Kansas shot a season-best 66 percent, including a scorching 69.2 clip in the second half.
“That’s why they are who they are,” Walker said.
Dejan Kravic, who hit a dramatic buzzer-beater to top the Mountaineeers, put together another impressive performance with 21 points. Dusty Hannahs scored 15 points — he made three of four 3-pointers — and Tolbert chipped in 13 for Tech, which has still never beat Kansas outside of Lubbock.
Kravic, the junior who redshirted a season ago, seemed to find a different gear this week.
“Just being confident and being physically and mentally tough,” Kravic said. “That’s really it. That’s kind of what’s been holding this team back, what’s been holding me back. Just being physical.”
But none of that was enough to slow Kansas, the squad that was won nine straight Big 12 regular-season titles and is trying to earn a No. 1 seed in the NCAA Tournament.
What happens next for the Red Raiders is unclear. Will Tech hire interim coach Chris Walker as the full-time coach? Or does Kirby Hocutt, who has said Walker will be part of the search process, chart a different path for this program?
There has been no announced timetable for such a decision, but there’s no doubt all involved are eager to bring some stability to a program that has suffered through turbulent waters the last two years.
Hocutt said after the game he wants the process of finding the next permanent coach to move forward “as expeditiously as possible,” but he stressed the magnitude at stake in selecting the right man for the job.
“We’ve got to get this right,” Hocutt said. “We’ve got to take our time to get it right.

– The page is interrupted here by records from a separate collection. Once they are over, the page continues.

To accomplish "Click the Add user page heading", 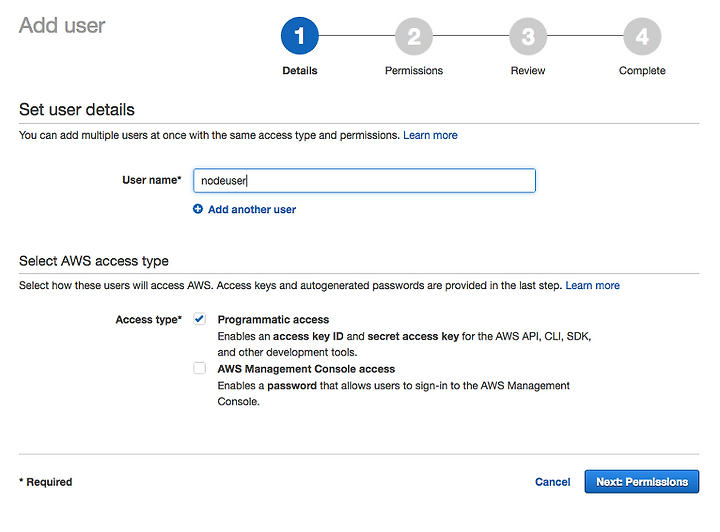I will click(62, 25).
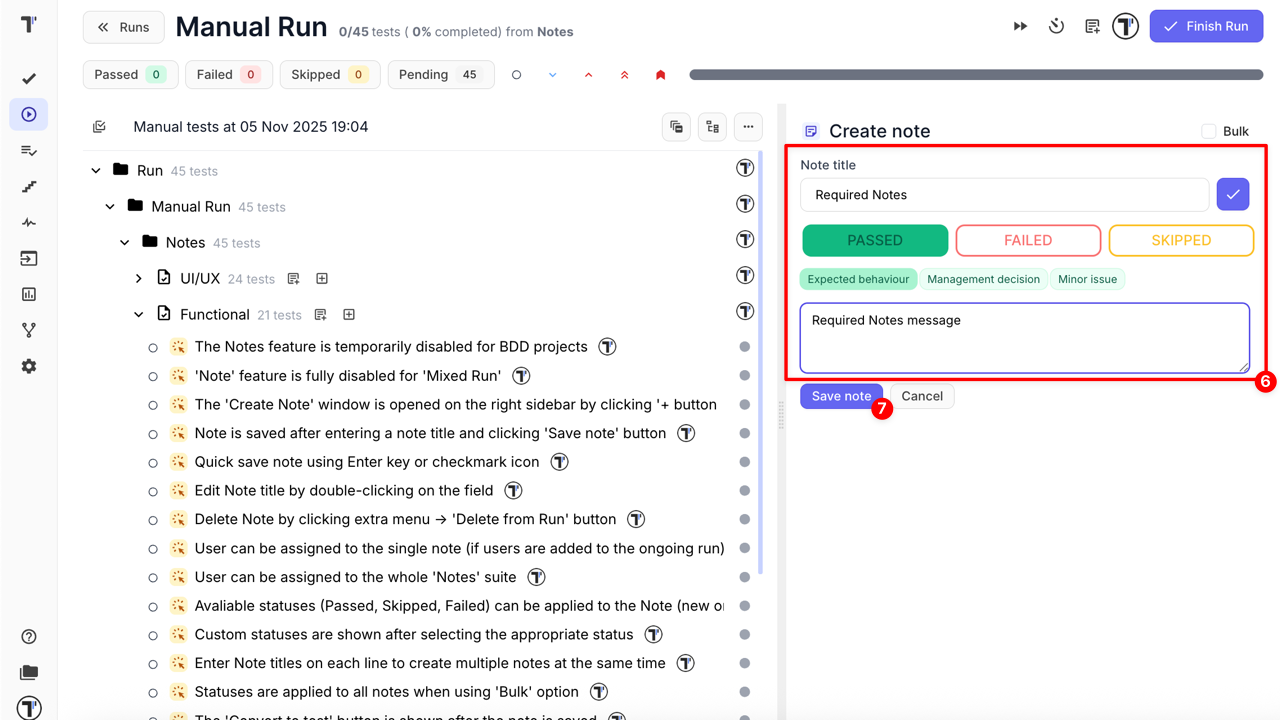Image resolution: width=1280 pixels, height=720 pixels.
Task: Collapse the Notes folder
Action: point(125,243)
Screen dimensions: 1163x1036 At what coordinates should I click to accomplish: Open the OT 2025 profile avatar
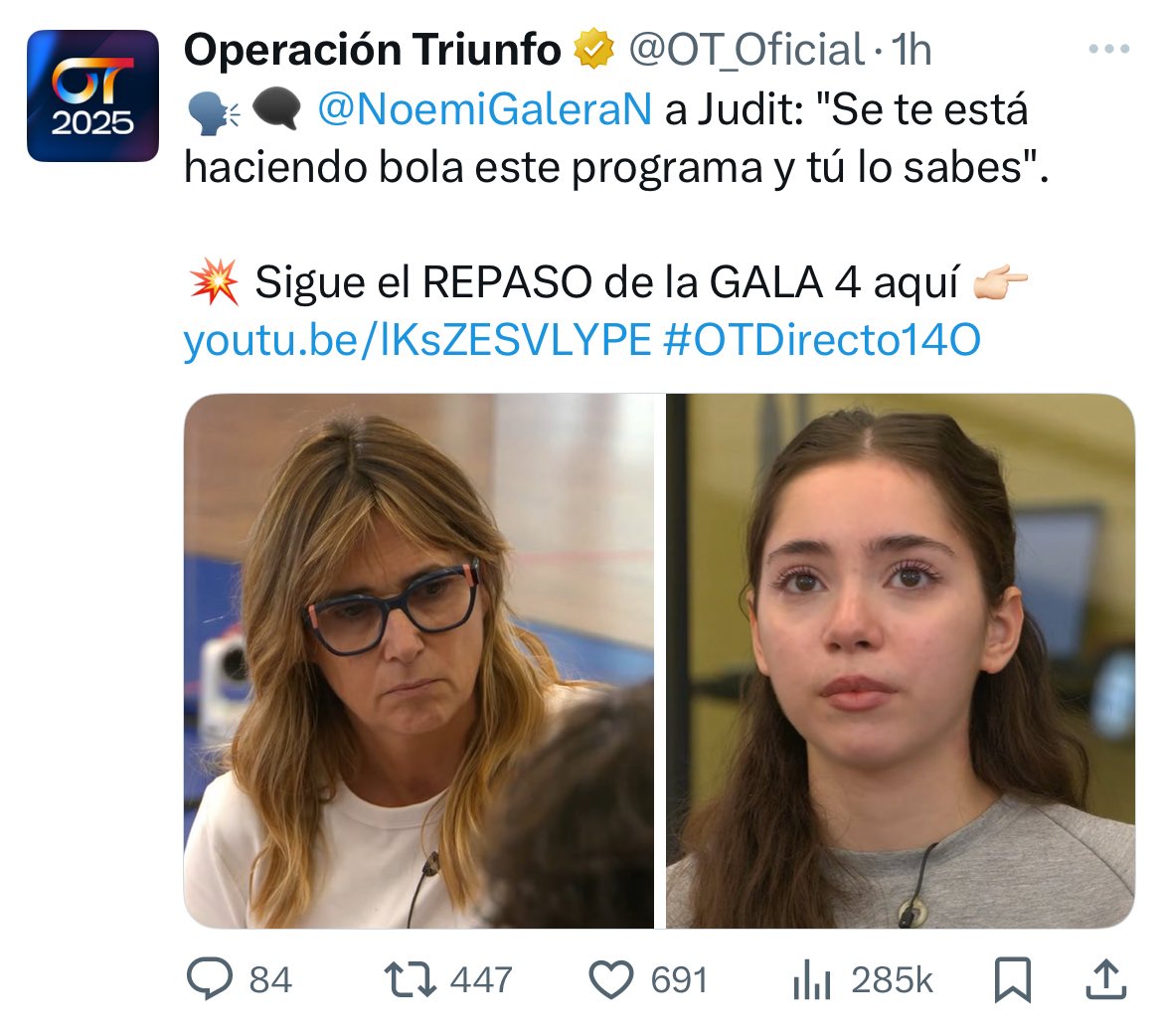92,95
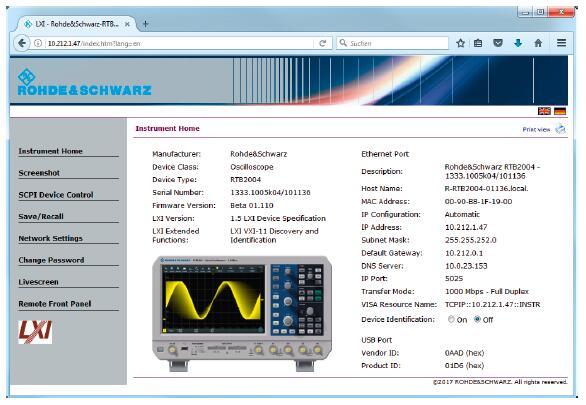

That being said, we’re going to look for the best candidate forward. That’s a process I hope can move as expeditiously as possible. We’re planning for that to be the case. Chris Walker will be a part of that process. He’s earned the right to be a part of this. He’s done an unbelievable job with a difficult set of circumstances.
“We’ll move as quickly as we can. At the same time, there’s probably never been a more important decision for Texas Tech basketball than what we face right now.”
Walker, who took over on Oct. 4, in the wake of Billy Gillispie’s resignation, said he’ll take a “day-by-day” approach as he awaits the decision from the Tech brass.
“I’ve done all I can do to make the case,” Walker said. “But, again, the one thing I am is very appreciative of the opportunity that I received from the university, and I’m very thankful for Kirby for having confidence in me and giving me a chance to prove myself as a coach.
“And, again, my goal was to make sure that I made those guys the best men, the best students and the best players they could be. And I honestly believe that we achieved all three of those things.”